The refusal of the local unions to sign such contracts created an impasse that has now been resolved by the Legge di Bilancio 2022 amendment. In waiving the obligation of the universities to sign such contracts as a precondition to receiving the government funding, the amendment paves the way for the adoption of a solution similar to the one proposed by Clare Daly MEP and her seven co-signatory Irish MEPs in their influential parliamentary question to Commissioner Schmit in June 2021. This solution simply entails identifying the beneficiaries of the 2006 CJEU ruling - both retired and in service - and paying them the settlements due proportionate to their years of teaching service.
Pointing out that Italian universities receive generous EU funding and that Italy has received the greatest share of the COVID Recovery Fund, they questioned why Italy had refused to reciprocate and honour its Treaty obligations to the Lettori
In the preamble to the proposed solution in their parliamentary question, MEP Daly and her co-signatories framed Italy’s ongoing discrimination against the Lettori in the broader context of the benefits and responsibilities of EU membership. Pointing out that Italian universities receive generous EU funding and that Italy has received the greatest share of the COVID Recovery Fund, they questioned why Italy had refused to reciprocate and honour its Treaty obligations to the Lettori.
With the spotlight in Brussels firmly fixed on adherence to the rule of law within the EU, the question was timely and carried weight. The response from Jobs and Social Rights Commissioner Nicolas Schmit was effectively an advance signal of the decision to move from the ineffective pilot procedure to the opening of full infringement proceedings.
Asso.CEL.L, a Lettori union that I co-founded, is a complainant in the Commission’s infringement proceedings. Crucial to our progress was securing complainant status in the Commission’s proceedings. Though not technically party to the proceedings, a complainant has the right to contribute to the casefile, to have meetings with Commission officials and to be consulted and given a right of reply should the Commission consider closing a case.
Organising labour from Trieste to Palermo is not an easy task. With the assistance of FLC CGIL, Italy’s largest trade union, we conducted a nationwide census of Lettori to gauge compliance with the Court enforcement ruling of 2006.
Our census showed that, with just two exceptions, none of the universities had incorporated the ruling into the contract terms of local Lettori. In an evidence-based procedure, such data was clearly influential with the Commission, which had given an advance commitment to appraising the results of our Census.

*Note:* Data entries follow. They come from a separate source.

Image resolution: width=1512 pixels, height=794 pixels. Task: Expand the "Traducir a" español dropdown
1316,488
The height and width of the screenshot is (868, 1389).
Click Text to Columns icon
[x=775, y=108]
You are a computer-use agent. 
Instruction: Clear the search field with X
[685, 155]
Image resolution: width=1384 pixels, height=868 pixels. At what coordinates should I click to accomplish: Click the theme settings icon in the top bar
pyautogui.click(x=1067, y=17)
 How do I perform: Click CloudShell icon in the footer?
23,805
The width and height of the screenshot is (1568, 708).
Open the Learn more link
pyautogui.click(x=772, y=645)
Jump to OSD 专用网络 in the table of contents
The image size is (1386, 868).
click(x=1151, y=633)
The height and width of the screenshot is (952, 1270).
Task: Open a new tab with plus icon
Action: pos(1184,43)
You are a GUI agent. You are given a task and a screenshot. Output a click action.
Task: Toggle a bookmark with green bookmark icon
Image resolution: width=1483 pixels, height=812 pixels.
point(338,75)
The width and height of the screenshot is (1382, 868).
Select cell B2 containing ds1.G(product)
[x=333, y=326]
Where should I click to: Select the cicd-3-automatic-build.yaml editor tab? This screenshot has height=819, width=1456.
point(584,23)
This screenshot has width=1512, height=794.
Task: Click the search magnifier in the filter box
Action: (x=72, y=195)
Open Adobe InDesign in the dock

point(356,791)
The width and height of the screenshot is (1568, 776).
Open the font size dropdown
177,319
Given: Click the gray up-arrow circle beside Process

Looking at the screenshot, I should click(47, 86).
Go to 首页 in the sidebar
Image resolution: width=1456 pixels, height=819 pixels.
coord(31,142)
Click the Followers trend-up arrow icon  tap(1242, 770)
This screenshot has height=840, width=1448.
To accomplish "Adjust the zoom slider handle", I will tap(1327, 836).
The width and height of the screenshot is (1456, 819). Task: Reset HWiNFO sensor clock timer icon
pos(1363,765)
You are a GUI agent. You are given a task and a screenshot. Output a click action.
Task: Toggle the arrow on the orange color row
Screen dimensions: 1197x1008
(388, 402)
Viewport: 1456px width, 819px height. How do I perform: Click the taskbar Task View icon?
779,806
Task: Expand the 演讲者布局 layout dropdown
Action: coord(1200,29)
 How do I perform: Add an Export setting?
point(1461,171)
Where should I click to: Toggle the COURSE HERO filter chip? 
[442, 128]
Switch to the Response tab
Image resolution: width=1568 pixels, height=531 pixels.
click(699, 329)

In a meeting last month with Asso.CEL.L., and with the participation of an invited delegate from FLC CGIL, the legal team directly responsible for the infringement case informed us that exchanges between the Commission and the Italian authorities will continue in the coming months.
These exchanges aim to check and ensure that the CJEU ruling in Case C-119/04 is implemented correctly by all Italian universities. Should this scrutiny identify ongoing breaches, then - in accordance with the infringement procedures - the Commission may issue a reasoned opinion and eventually refer the case to the CJEU. This would be a fifth ruling on parity of pay in the line of jurisprudence which dates back to the 1980s.
The status of Asso.CEL.L as a complainant in the infringement proceedings in a sense allows us to assess first hand the performance of the Commission in its role as Guardian of the Treaties. While the Commission quite rightly expects professionalism from the complainant, on our part we have found the Commission to be highly Treaty-spirited in the discharge of its responsibilities.
The amendment to Legge di bilancio 2022 makes us confident now that the Commission can now compel Italy to enforce the ruling in Case C-119/04, thus ensuring that justice is finally delivered in our marathon battle for parity of treatment.